Unasul, abaixo à esquerda

A nomeação de Samper chega com um estigma político: não tem visto para ir aos EUA

A América Latina, que mostra um interesse, genuíno mas conflitante, por algum tipo de integração, vive em uma sopa de letrinhas de organizações com fins confusamente parecidos. O cientista político argentino Juan Gabriel Tokatlián diz que integração, cooperação e coordenação são mal interpretadas.
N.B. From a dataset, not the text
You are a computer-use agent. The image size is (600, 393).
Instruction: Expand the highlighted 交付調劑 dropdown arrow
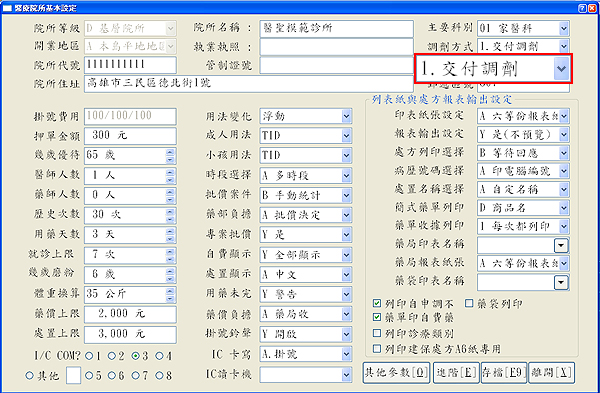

E hoje, com a OEA transformada em recente ringue de Governo e oposição venezuelanos, e a Celac com uma postura de não sabe, não responde, a Unasul —que acaba de nomear como secretário-geral o ex-presidente colombiano Ernesto Samper— é a que parece ambicionar maiores responsabilidades.
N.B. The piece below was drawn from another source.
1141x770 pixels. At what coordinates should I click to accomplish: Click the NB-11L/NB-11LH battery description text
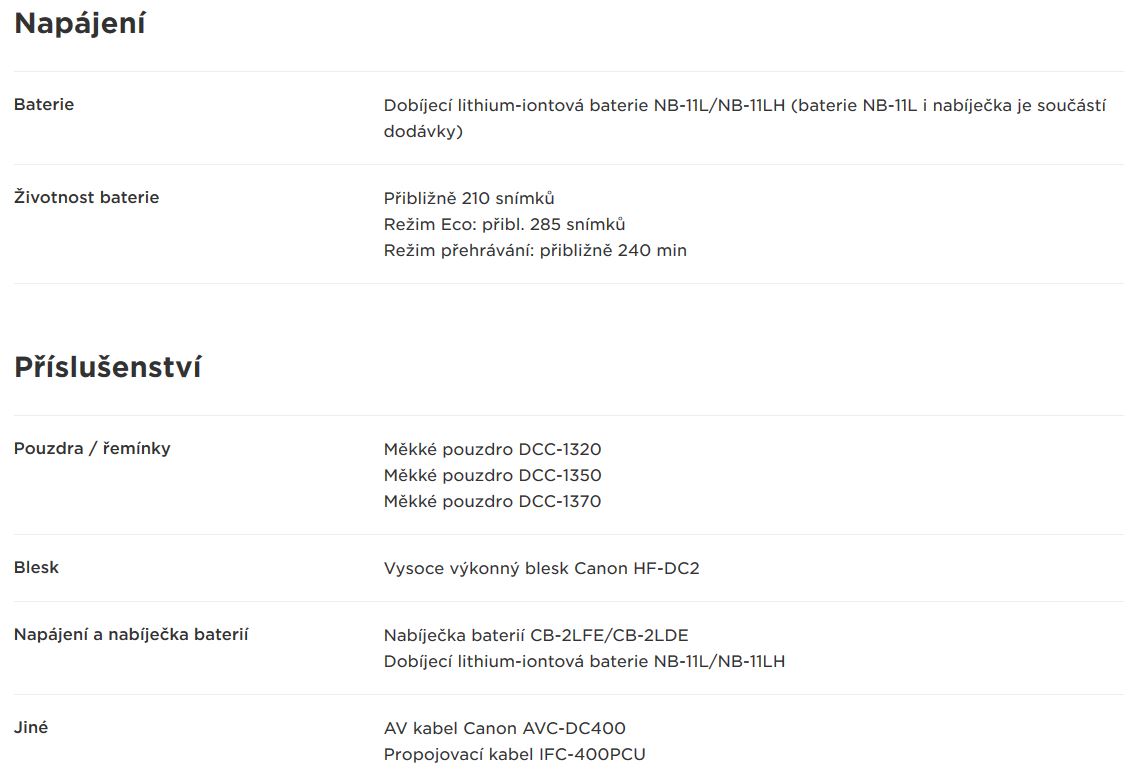pyautogui.click(x=744, y=118)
A organização, que reúne os 12 países da América do Sul, nasceu em 2008 como instrumento de acordo interestadual, com objetivos como a criação de grandes consórcios para a comercialização de produtos que interessam a diferentes Estados membros, o que o falecido presidente Hugo Chávez chamava de empresas “gran-nacionais”. Seu primeiro secretário foi o ex-presidente Néstor Kircher, destacando a importância que, sobretudo o Brasil do presidente Lula, queria dar à organização, mas o mandatário argentino faleceu em 2010. Depois de Kirchner, vieram a ex-ministra de Relações Exteriores colombiana María Emma Mejía e o líder chavista Alí Rodríguez, e embora a organização tenha se manifestado em todos os conflitos e mediado as conversas infrutíferas entre a oposição e a presidência da Venezuela, não conseguiu dissipar uma certa sensação de provisoriedade. Agora outro ex-presidente chega à sede central em Quito.

Tokatlián critica a exagerada formalização —12 conselhos de atividade difusa— e sua baixa institucionalidade, o que poderia ser atribuído ao fato de que a sucessora de Lula, Dilma Rousseff, não se sentia tão atraída por assuntos internacionais e, muito menos hoje, com seu cargo em jogo nas eleições dentro de algumas semanas. Samper é consciente que sua nomeação —por unanimidade— chega com um estigma político: continua sem o visto que os EUA cancelaram durante seu mandato, por acusações de ligação com o narcotráfico (1994-98). Mas o ex-presidente argumenta que seu visto foi cancelado por “razões políticas”, e que por essas mesmas razões “terão que devolvê-lo”; e, entretanto, não duvida de que poderá entrar nos EUA para cumprir suas funções, “como para ir às Nações Unidas”. Samper concebe, com otimismo imprescindível, as funções da organização com as de um ator em tempo integral nas questões políticas do dia: “o processo de paz da Colômbia; a solidariedade com Estados membros sob pressão internacional, como a Argentina no tema dos fundos abutres; ou a exploração de novas iniciativas na luta contra as drogas”. E, tudo isso, para ser discutido em um fórum, que deveria ser semipermanente, de chefes de Estado já muito solicitados pelo protocolo internacional.

Finalmente, ainda que o presidente Correa seja o menos bolivariano de sua classe, Quito não desfruta do mesmo tipo de centralidade que Bogotá ou Brasília, nem o poder está sendo especialmente generoso com a imprensa equatoriana. E a Unasul não pode atuar com a mesma legitimidade se a liberdade de expressão em sua própria casa não é plena nem indiscutível.